「手伝ったりやってあげたりすると自立ができない」は迷信

子育てで大事なのは、親が望むような姿に子どもを変えていくことではない

ほとんどの親たちが、子育てで大事なのは親が望むような姿に子どもを変えていくことだと思っています。

はっきり意識していなくても、無意識的にそう思い込んでいます。
そして、親がやらせたいことを子どもに押しつけ、できないからといって叱っています。

叱られることで、子どもは自分はダメだと思い込み、自分を肯定できなくなります。
すると、自分はできそうだと思えなくなり、がんばる気力やエネルギーが失われます。

それによってますます叱られることが増えます。
まさに悪循環です。

 

大事なのは、ありのままの子どもを受け入れること

ごく少数の親たちが、ありのままの子どもを受け入れることが大事だと気づいています。

そして、ほめられるところを見つけてほめる一方で、できないことには目をつむって許しています。

ですから、子どもはありのままの自分でいいんだと感じて、自分を肯定できるようになります。

すると、子どもはうれしくなって元気になります。
それによって、がんばる気力やエネルギーがわいてきます。
まさに好循環です。

 

目をつむって許すことから始めよう

あなたは悪循環に陥っていませんか?
悪循環を絶ちきるために必要なのは、親が発想を転換することです。

もう一度いいますが、悪循環を絶ちきるために必要なのは、子どもを変えることではなく、まず親が変わることです。

できないことを叱り続けるのをやめて、目をつむって許すことから始めてください。
これが本当に大事です。

例えば、片づけてないからといって叱るのはやめましょう。

ガミガミ言わずに「さあ、片づけよう」と明るく促してあげましょう。
あるいは、「手伝ってあげるから一緒に片づけよう」と言って、手伝ってあげてください。

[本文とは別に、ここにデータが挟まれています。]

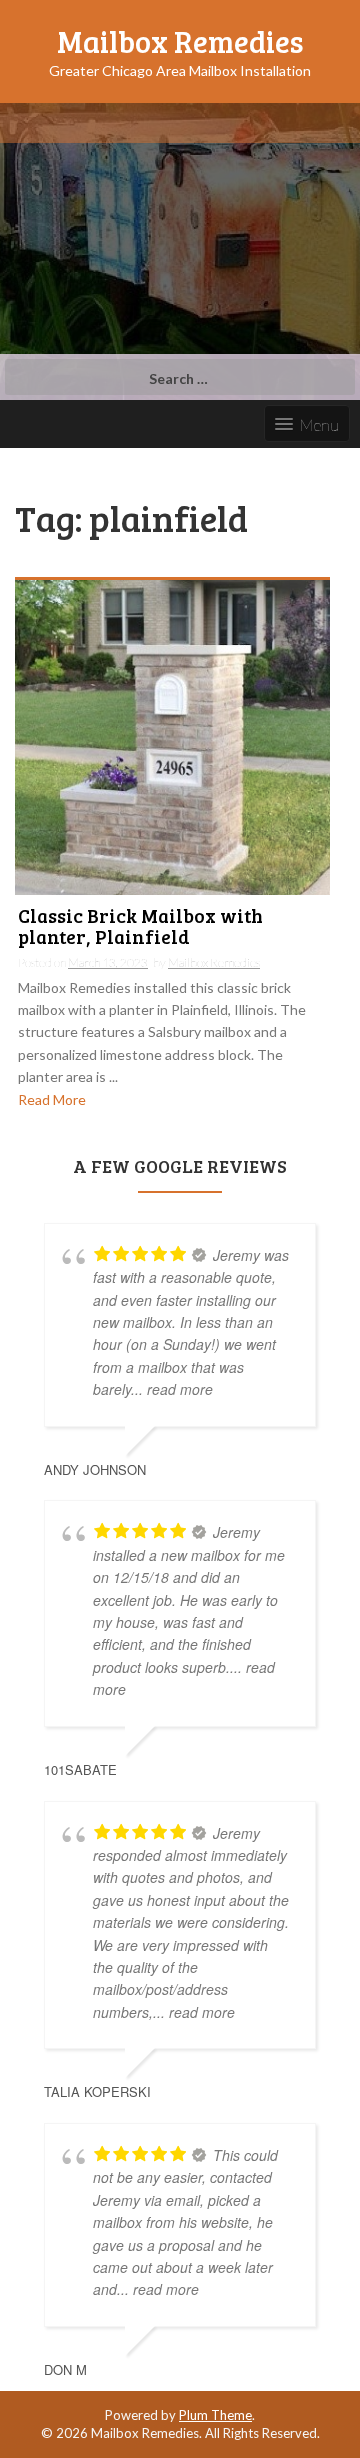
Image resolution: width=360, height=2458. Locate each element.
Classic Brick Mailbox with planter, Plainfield (140, 927)
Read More (52, 1099)
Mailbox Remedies (180, 41)
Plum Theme (215, 2415)
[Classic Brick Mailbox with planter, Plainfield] (172, 735)
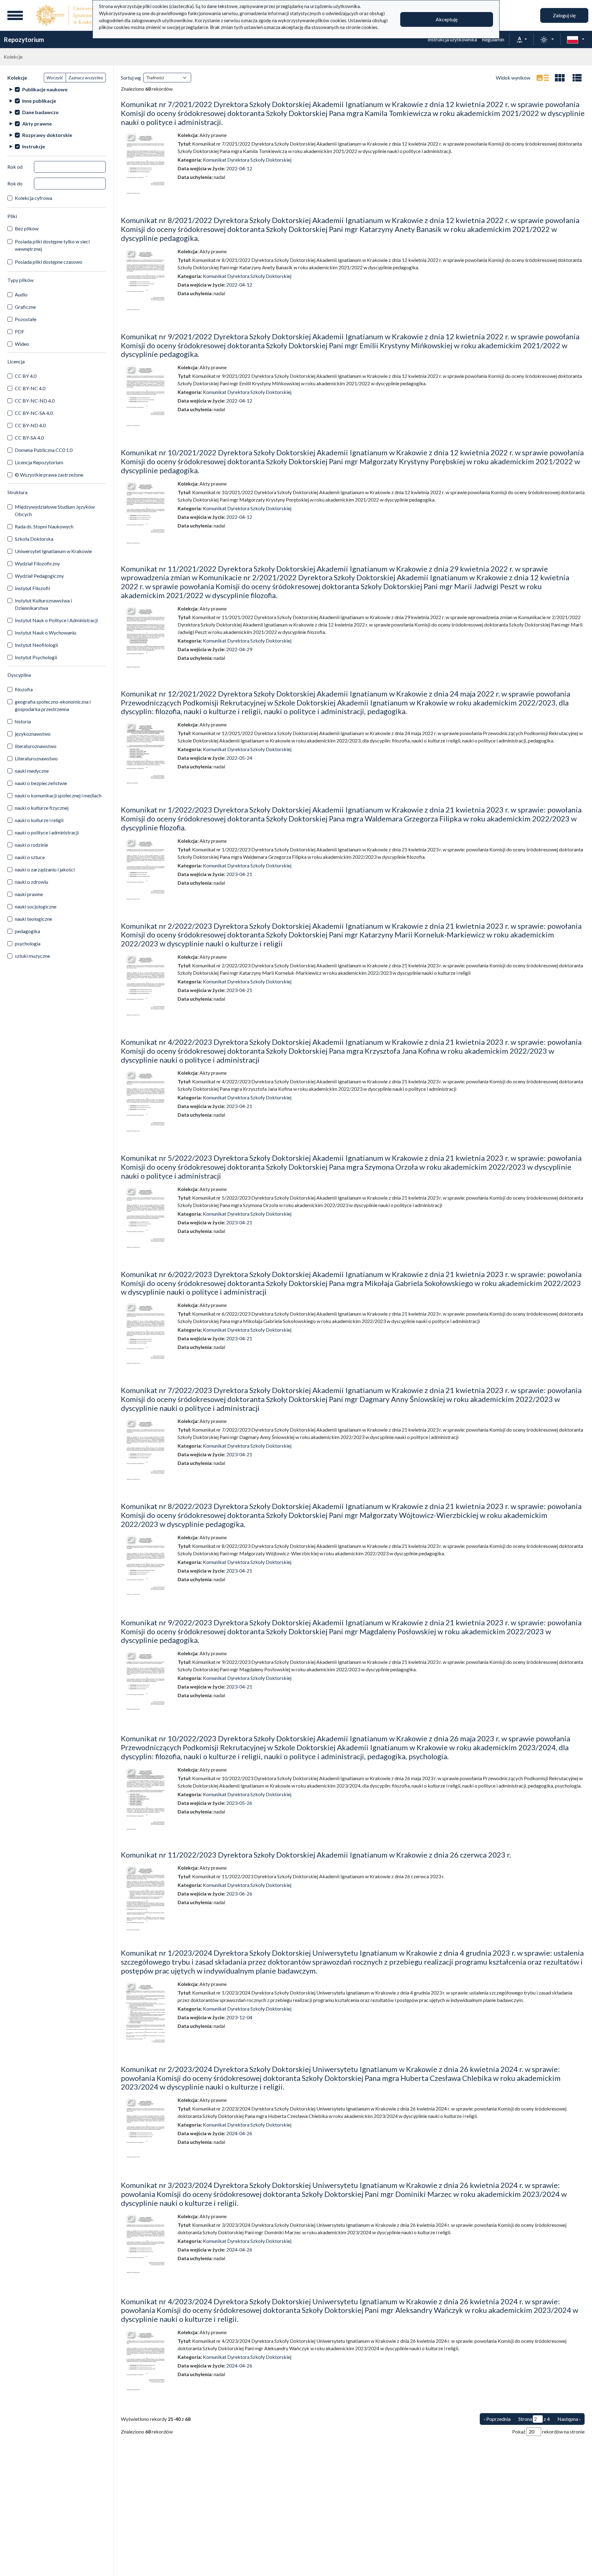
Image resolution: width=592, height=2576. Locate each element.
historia (23, 721)
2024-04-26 (239, 2133)
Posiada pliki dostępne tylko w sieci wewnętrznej (52, 245)
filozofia (24, 689)
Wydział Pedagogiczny (39, 576)
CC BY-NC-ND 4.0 (35, 400)
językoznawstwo (33, 734)
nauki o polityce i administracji (47, 832)
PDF (19, 331)
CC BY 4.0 (25, 376)
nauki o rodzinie (31, 845)
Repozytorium (24, 39)
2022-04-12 (239, 168)
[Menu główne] (15, 15)
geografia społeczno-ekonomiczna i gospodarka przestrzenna (53, 705)
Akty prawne (37, 123)
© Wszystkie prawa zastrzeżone (49, 475)
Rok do (15, 183)
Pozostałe (25, 319)
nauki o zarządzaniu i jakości (45, 869)
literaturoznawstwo (35, 746)
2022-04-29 (239, 649)
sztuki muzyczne (32, 956)
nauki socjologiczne (35, 906)
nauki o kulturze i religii (39, 820)
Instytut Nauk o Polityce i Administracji (56, 620)
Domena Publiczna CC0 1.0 (43, 450)
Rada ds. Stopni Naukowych (44, 526)
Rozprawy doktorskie (47, 135)
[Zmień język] (575, 39)
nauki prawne (29, 894)
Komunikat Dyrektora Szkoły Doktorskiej (247, 160)
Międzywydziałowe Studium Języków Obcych (55, 510)
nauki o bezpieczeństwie (41, 783)
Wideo (22, 344)
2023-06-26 (239, 1893)
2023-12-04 (239, 2017)
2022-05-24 (239, 758)
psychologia (27, 943)
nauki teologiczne (33, 919)
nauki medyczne (32, 771)
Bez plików (27, 228)
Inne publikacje (39, 101)
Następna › (569, 2419)
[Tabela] (577, 78)
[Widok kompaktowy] (560, 78)
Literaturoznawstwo (36, 758)
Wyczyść (55, 77)
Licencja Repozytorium (39, 462)
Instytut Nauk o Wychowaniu (45, 632)
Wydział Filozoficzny (37, 563)
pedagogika (27, 931)
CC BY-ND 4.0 (30, 425)
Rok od (15, 167)
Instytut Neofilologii (36, 645)
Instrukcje (33, 146)
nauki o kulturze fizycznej (41, 808)
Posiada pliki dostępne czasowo (48, 262)
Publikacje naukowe (45, 89)
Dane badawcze (40, 112)
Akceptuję (447, 19)
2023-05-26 (239, 1803)
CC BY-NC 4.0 (30, 388)
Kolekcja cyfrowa (33, 198)
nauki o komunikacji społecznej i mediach (58, 795)
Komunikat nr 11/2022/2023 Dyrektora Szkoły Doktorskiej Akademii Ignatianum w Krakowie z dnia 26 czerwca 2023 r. (316, 1854)
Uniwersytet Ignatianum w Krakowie (53, 551)
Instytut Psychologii (36, 657)
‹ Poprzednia (497, 2419)
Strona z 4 (534, 2419)
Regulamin (493, 39)
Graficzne (25, 307)
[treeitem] (56, 89)
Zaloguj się (564, 15)
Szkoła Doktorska (34, 539)
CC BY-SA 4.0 (29, 437)
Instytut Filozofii (32, 588)
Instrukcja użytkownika (452, 39)
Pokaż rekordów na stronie (548, 2431)
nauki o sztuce (30, 857)
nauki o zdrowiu (31, 882)
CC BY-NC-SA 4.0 (34, 413)
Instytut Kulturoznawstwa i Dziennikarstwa (43, 604)
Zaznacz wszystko (85, 77)
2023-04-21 (239, 874)
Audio (21, 294)
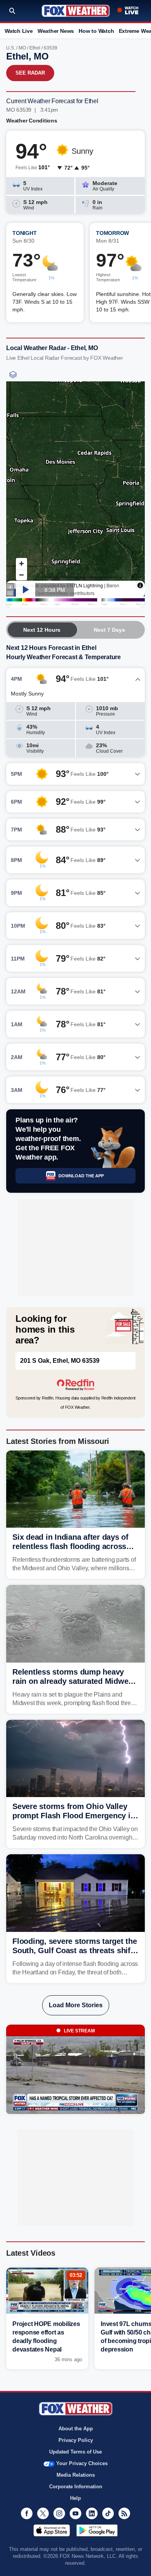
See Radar (30, 73)
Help (75, 2498)
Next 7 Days (109, 630)
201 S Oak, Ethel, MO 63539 (60, 1360)
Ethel (34, 48)
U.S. (10, 48)
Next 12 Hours (41, 630)
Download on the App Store (51, 2530)
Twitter (43, 2513)
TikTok (108, 2513)
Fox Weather (75, 11)
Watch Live (19, 31)
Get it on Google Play (97, 2530)
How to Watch (96, 31)
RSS (124, 2513)
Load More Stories (76, 2005)
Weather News (56, 31)
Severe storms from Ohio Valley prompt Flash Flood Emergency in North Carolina (73, 1815)
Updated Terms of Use (75, 2452)
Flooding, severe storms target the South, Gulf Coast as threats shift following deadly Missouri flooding (75, 1950)
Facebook (27, 2513)
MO (22, 48)
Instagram (59, 2513)
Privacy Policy (75, 2440)
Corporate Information (75, 2486)
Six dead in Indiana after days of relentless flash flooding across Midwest (70, 1546)
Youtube (75, 2513)
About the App (75, 2428)
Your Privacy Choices (82, 2463)
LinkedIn (92, 2513)
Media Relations (76, 2475)
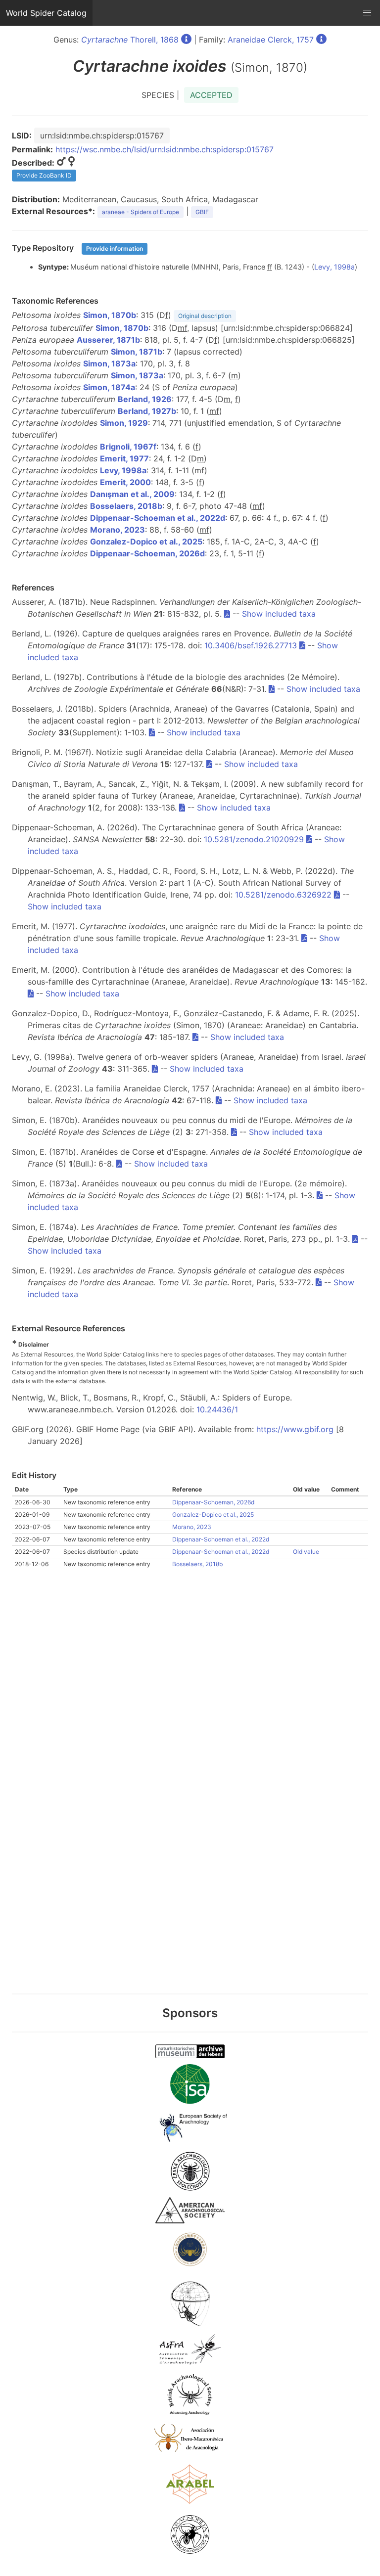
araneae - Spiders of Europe (140, 212)
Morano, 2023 (117, 530)
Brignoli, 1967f (128, 447)
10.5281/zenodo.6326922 (283, 895)
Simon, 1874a (109, 387)
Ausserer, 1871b (108, 340)
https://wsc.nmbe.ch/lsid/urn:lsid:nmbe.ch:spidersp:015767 (164, 149)
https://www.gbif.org (294, 1429)
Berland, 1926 (145, 399)
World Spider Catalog (46, 13)
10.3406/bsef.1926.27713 (250, 645)
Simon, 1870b (109, 315)
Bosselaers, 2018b (126, 506)
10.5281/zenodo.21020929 (254, 839)
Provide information (114, 248)
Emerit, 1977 (124, 458)
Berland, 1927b (147, 411)
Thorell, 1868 (130, 40)
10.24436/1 (217, 1409)
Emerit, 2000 (125, 482)
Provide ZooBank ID (44, 175)
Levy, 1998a (334, 267)
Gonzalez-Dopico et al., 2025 (146, 541)
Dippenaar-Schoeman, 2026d (147, 553)
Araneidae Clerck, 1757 (271, 40)
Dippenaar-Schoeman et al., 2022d (157, 518)
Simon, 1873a (109, 363)
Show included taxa (279, 614)
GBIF (202, 212)
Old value (306, 1551)
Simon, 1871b (136, 352)
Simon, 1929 (124, 423)
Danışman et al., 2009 (132, 494)
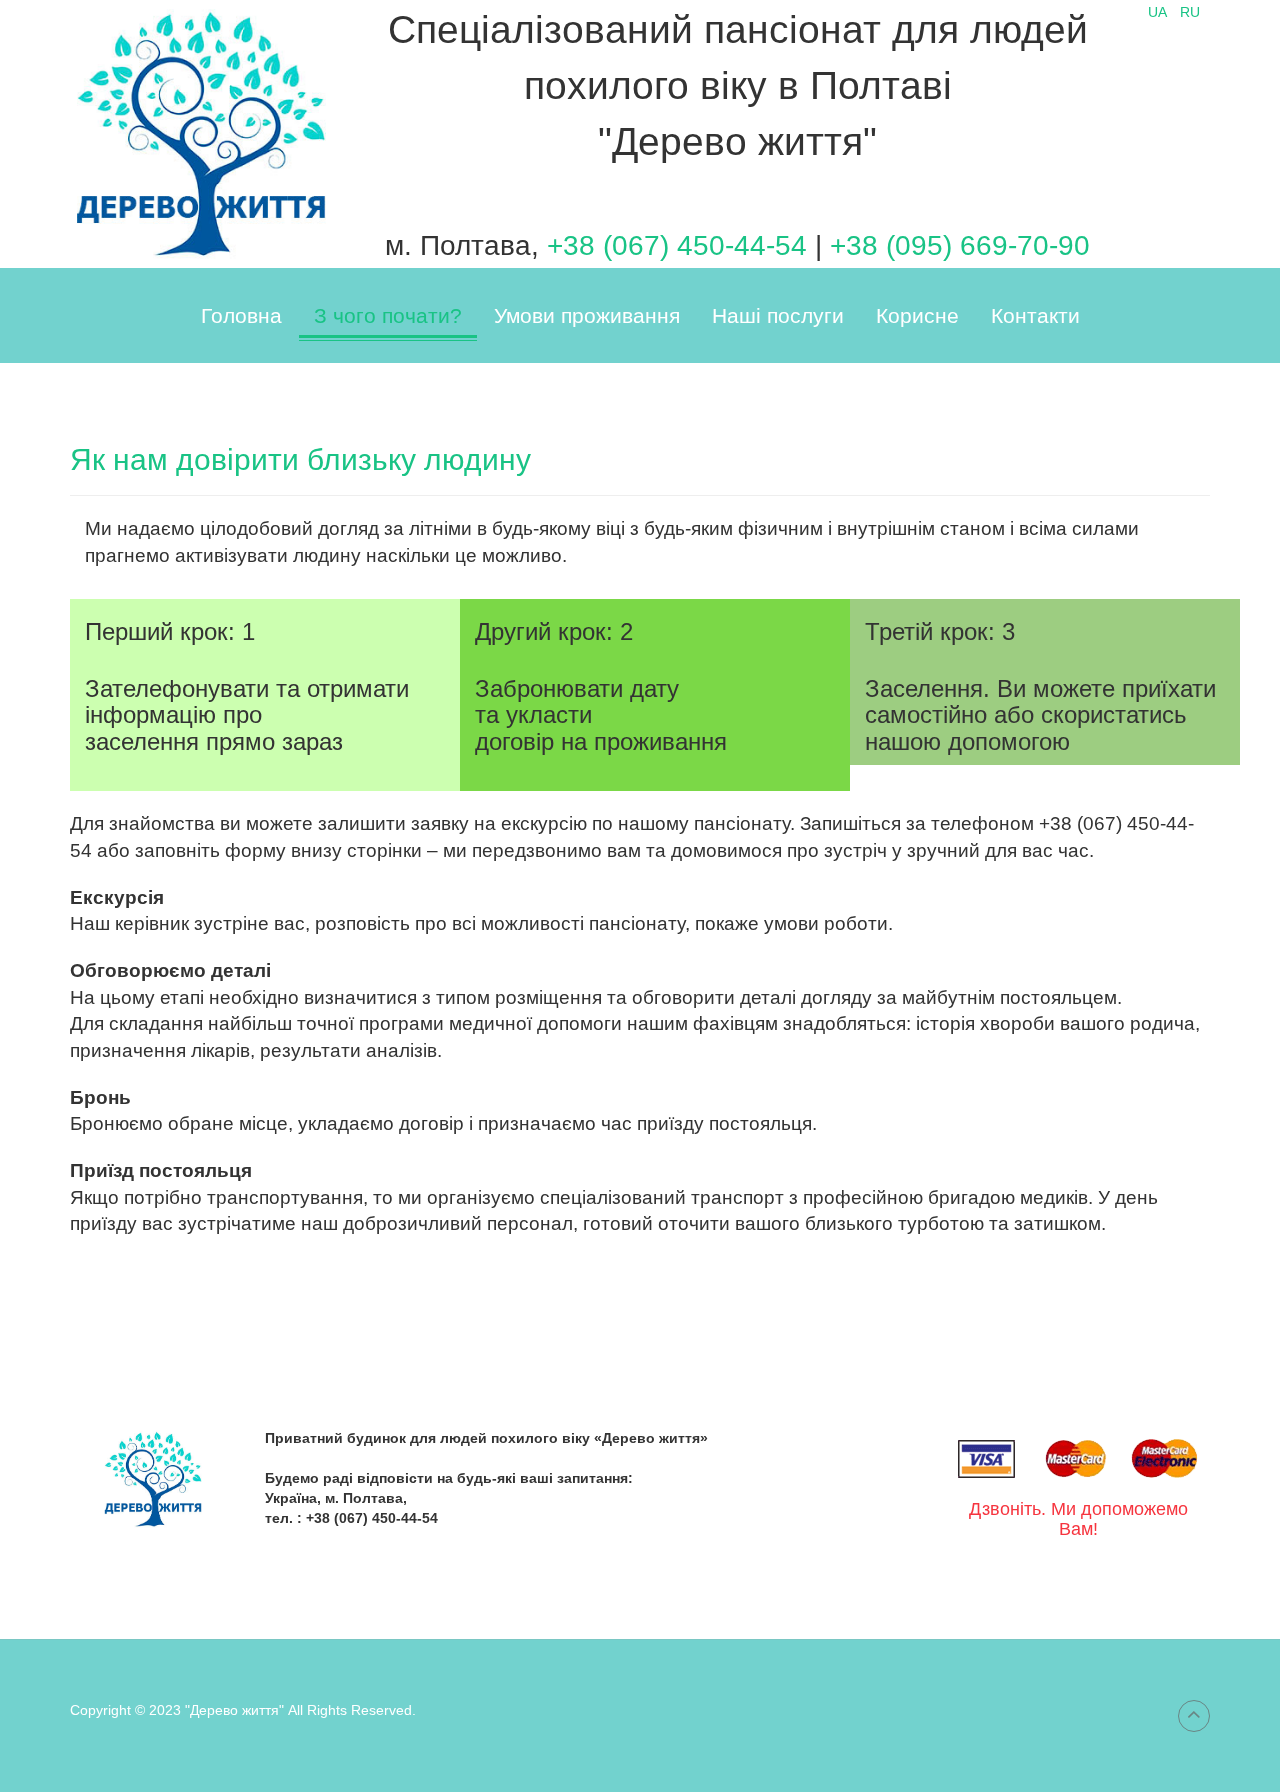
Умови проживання (587, 315)
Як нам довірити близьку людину (300, 459)
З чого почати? (388, 315)
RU (1190, 12)
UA (1159, 12)
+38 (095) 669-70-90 (960, 245)
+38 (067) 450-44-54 (681, 245)
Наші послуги (778, 315)
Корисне (917, 315)
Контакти (1035, 315)
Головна (241, 315)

「片づけっこ競争だ。どっちが早いかな?用意、ドン」もいいですね。
「何分でできるか計るよ。用意、ドン」もあります。

 

明るく楽しくやってあげよう

朝、自分で起きられないなら、起こしてあげればいいだけのことです。
忘れ物が多いなら確認してあげてください。

歯を磨かないなら磨いてあげてください。
子どもは嫌がって自分で磨き出しますよ。
ユーモアが大事です。

とにかく明るく楽しくやってあげてください。

もちろん、ごくたまに調子がよくて自分でできるときは手を出さずに見守ります。
そして、「がんばってるね。ありがとう」「できたね。うれしいね」とほめてあげましょう。

「やってあげると自立できない」は迷信

このようにしていれば、だんだんできるようになります。
他の子よりずいぶん遅いとしても、その子のペースで大丈夫です。

手伝ったりやってあげたりすると自立ができない、などと思い込む必要はありません。
そんなものは迷信です。

実際は、できないときに上手に手伝ったりやってくれたりする親の方が子どもは立派に自立します。
「上手に」とは叱りながらではなく、明るく楽しくということです。

この迷信のせいで、どれだけ多くの親子が不必要に苦しんでいることか!!
実に罪深い迷信です。

子育て関係の文章を書く人たちには、気をつけて欲しいと思います。